Collected data:
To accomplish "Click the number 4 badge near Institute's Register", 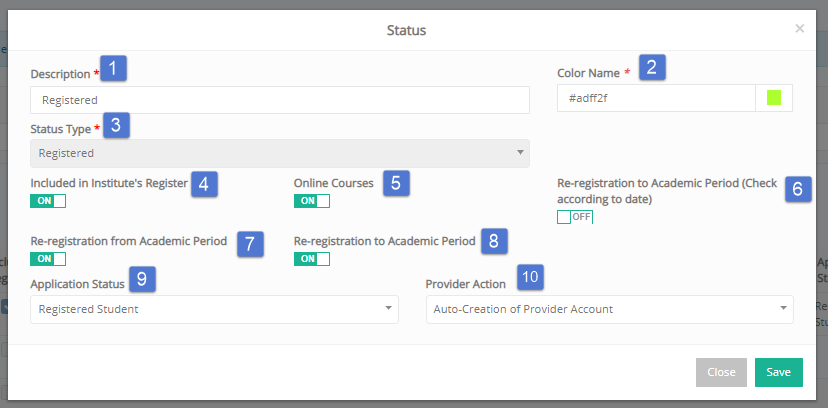I will coord(204,184).
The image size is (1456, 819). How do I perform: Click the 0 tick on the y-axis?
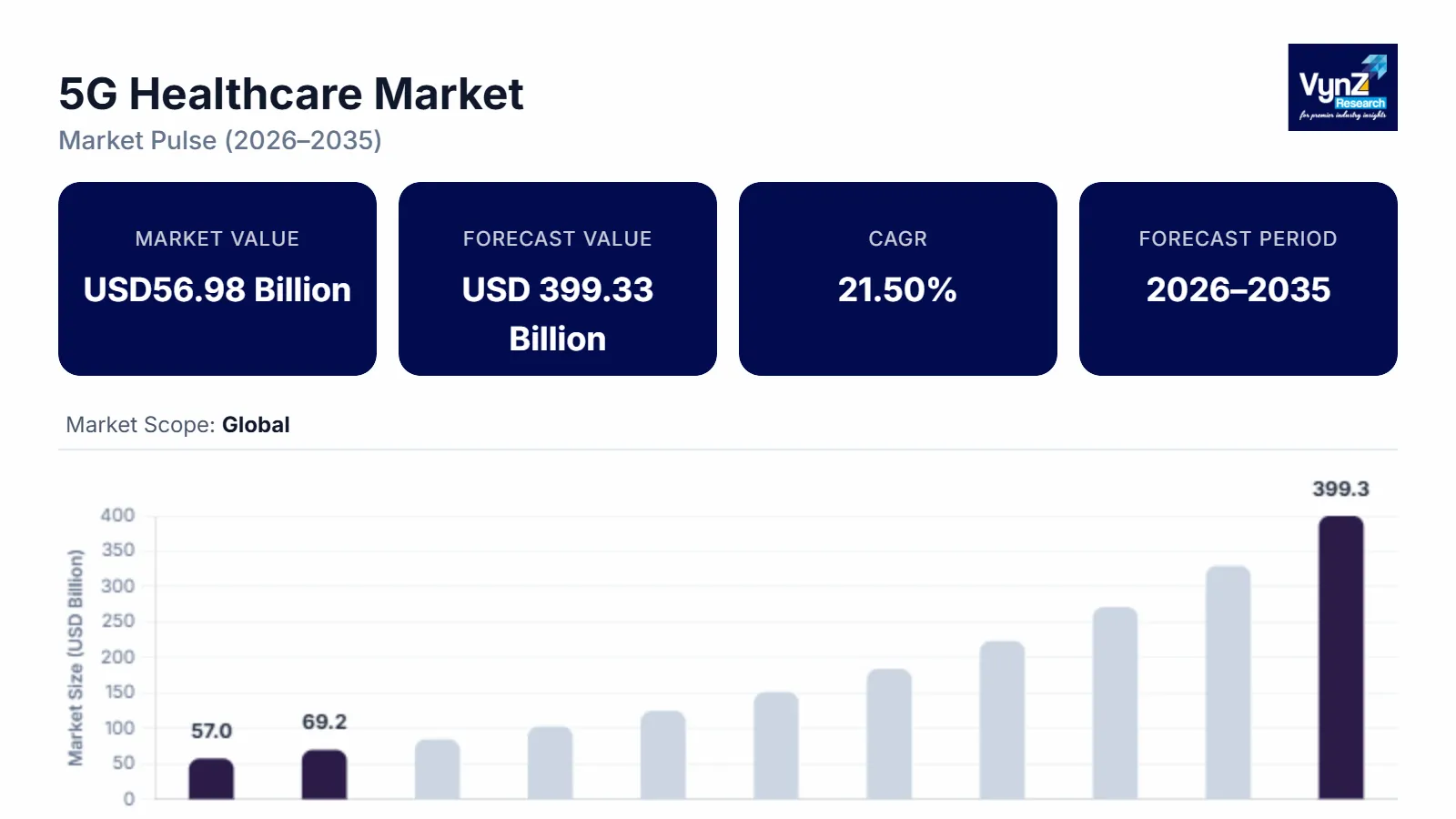click(128, 799)
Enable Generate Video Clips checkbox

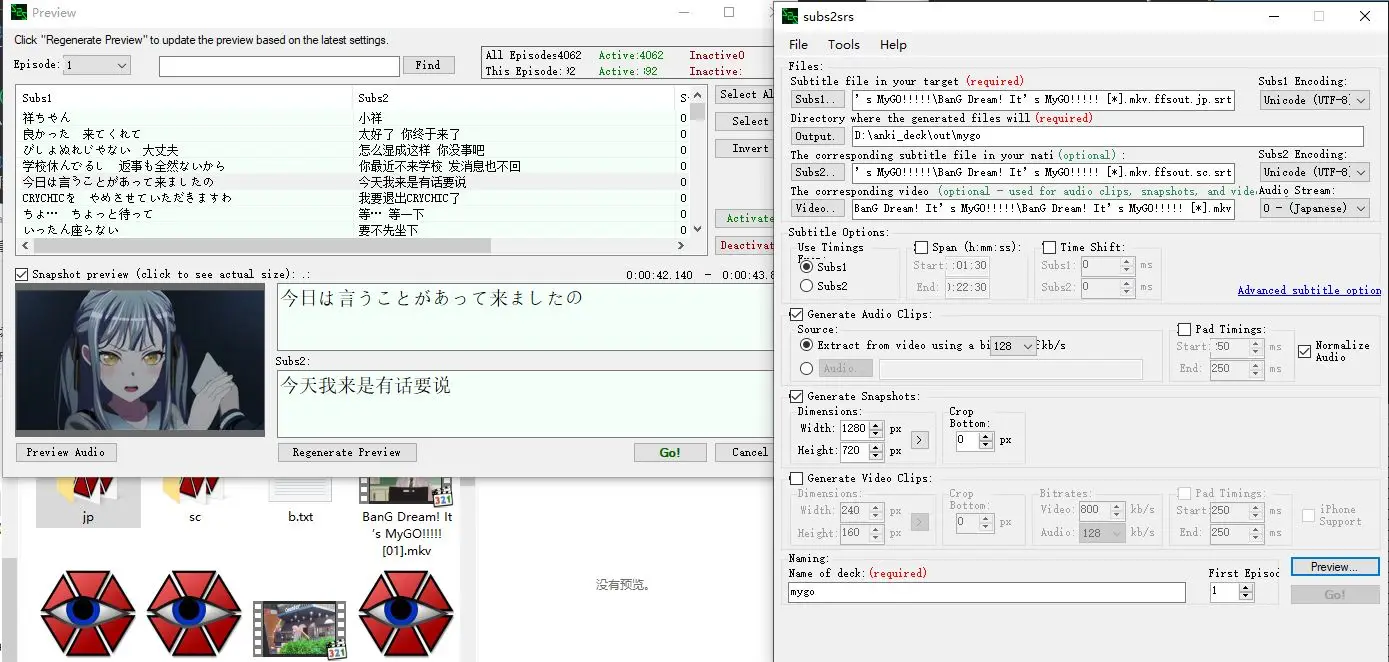[797, 478]
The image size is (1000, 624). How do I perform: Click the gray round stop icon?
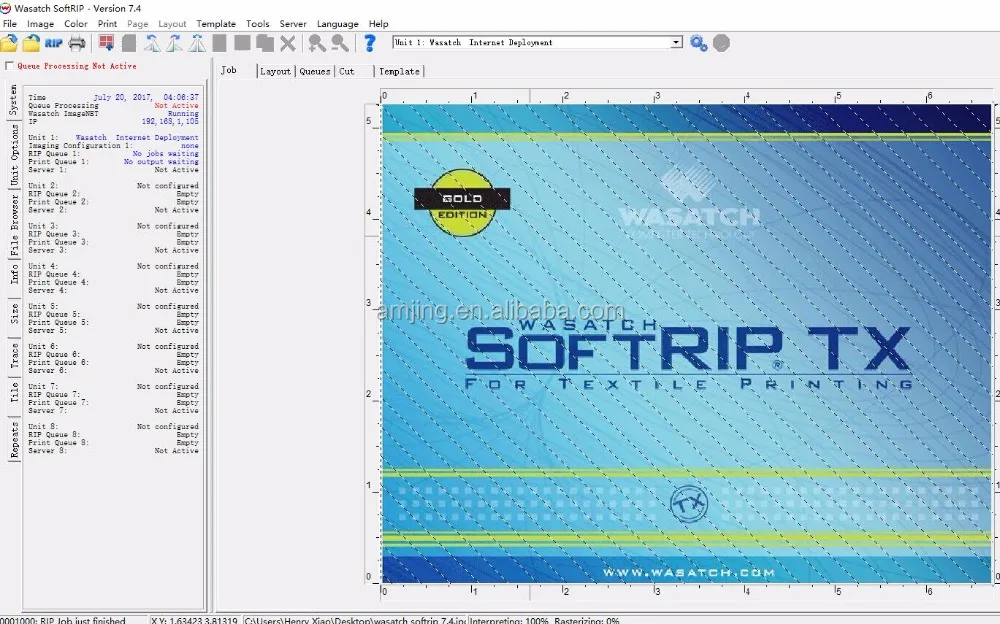(x=721, y=43)
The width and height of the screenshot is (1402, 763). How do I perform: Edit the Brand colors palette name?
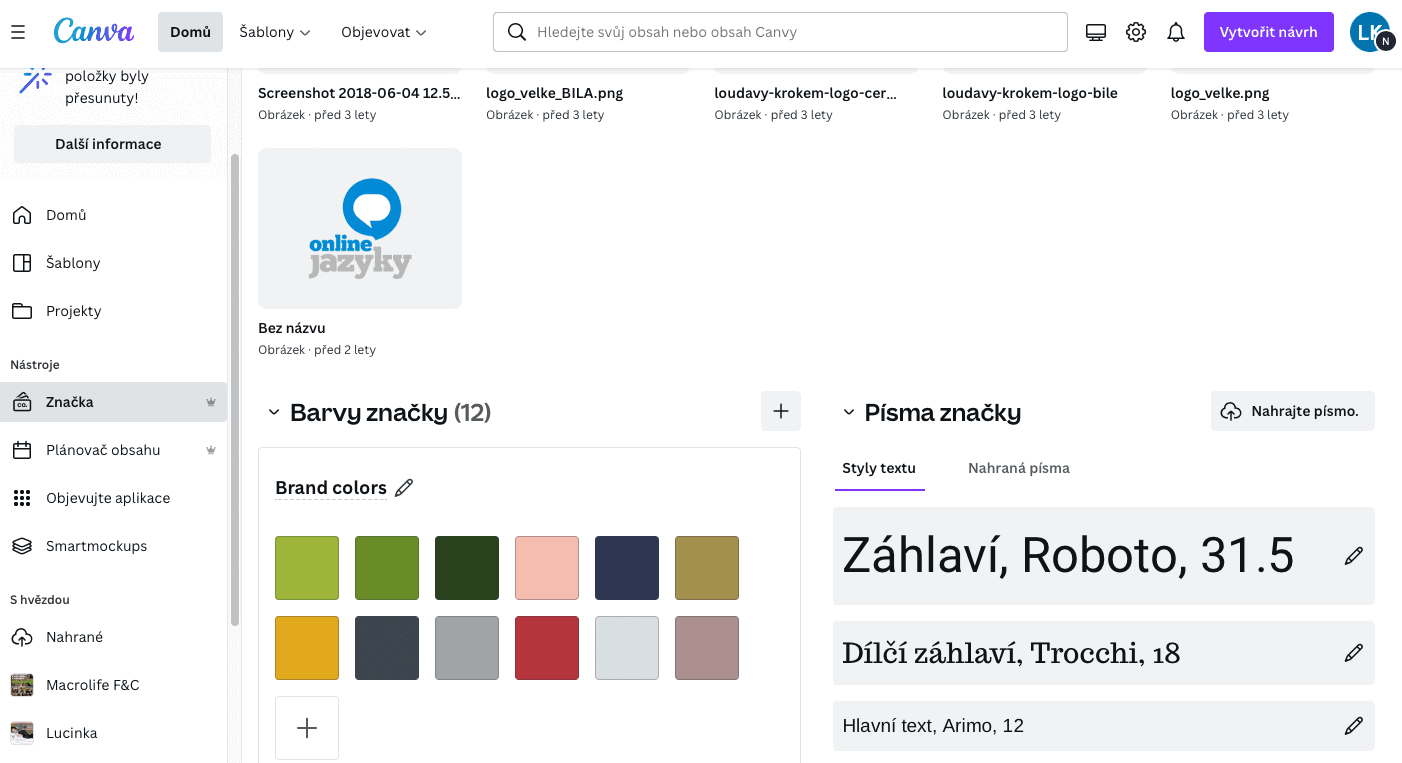[x=404, y=488]
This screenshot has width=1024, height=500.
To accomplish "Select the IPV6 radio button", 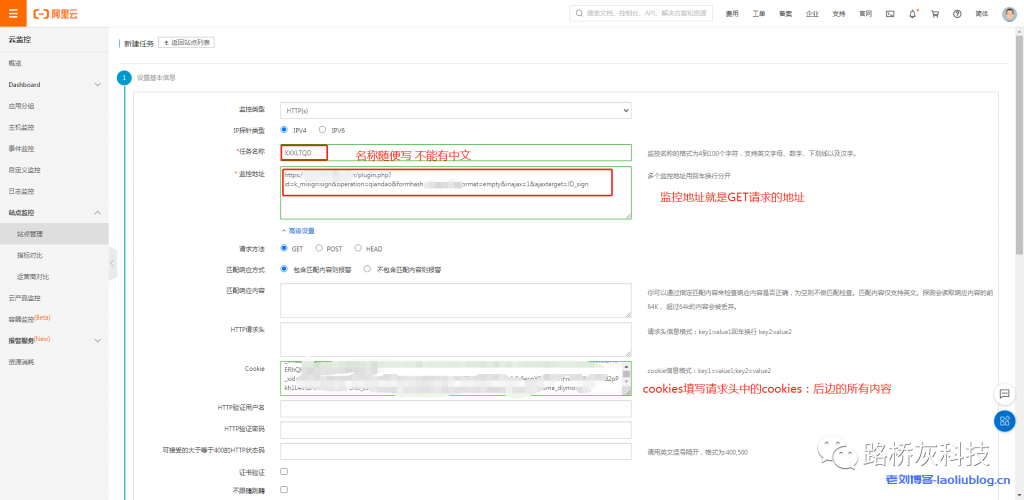I will pyautogui.click(x=322, y=130).
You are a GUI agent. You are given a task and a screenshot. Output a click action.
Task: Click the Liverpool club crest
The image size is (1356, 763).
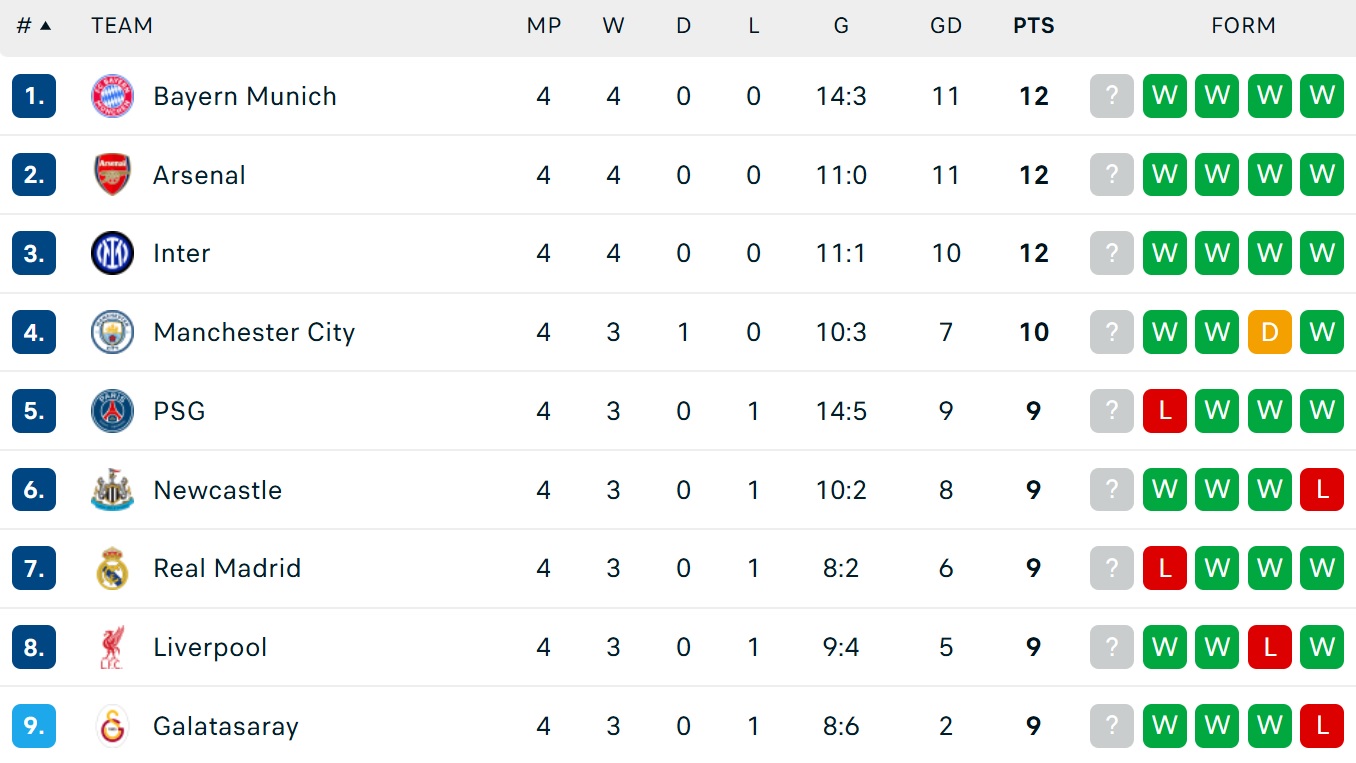click(x=112, y=647)
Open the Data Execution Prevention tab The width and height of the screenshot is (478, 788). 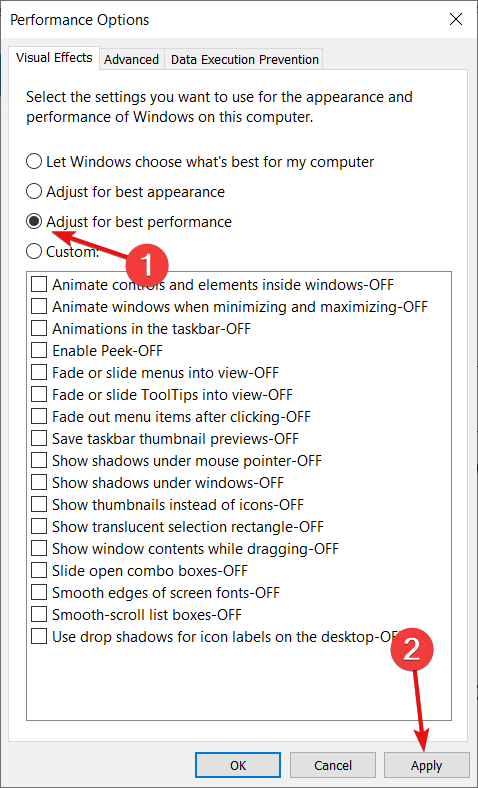click(245, 59)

# [EXERCISE BRIEF]
Find the line with "The image size is (1456, 819)." in the data above, and from there retype each line exactly through the line with "This screenshot has width=1024, height=500.", skipping the pictures along the way.

# [ANSWER BELOW]
The image size is (1456, 819). How do I perform: Click the 0 tick on the y-axis?
click(128, 799)
Enable Generate Video Clips checkbox

[797, 478]
The image size is (1000, 624). How do I perform: Click the gray round stop icon?
(x=721, y=43)
The width and height of the screenshot is (1402, 763). How do I perform: Edit the Brand colors palette name?
[x=404, y=488]
This screenshot has width=1024, height=500.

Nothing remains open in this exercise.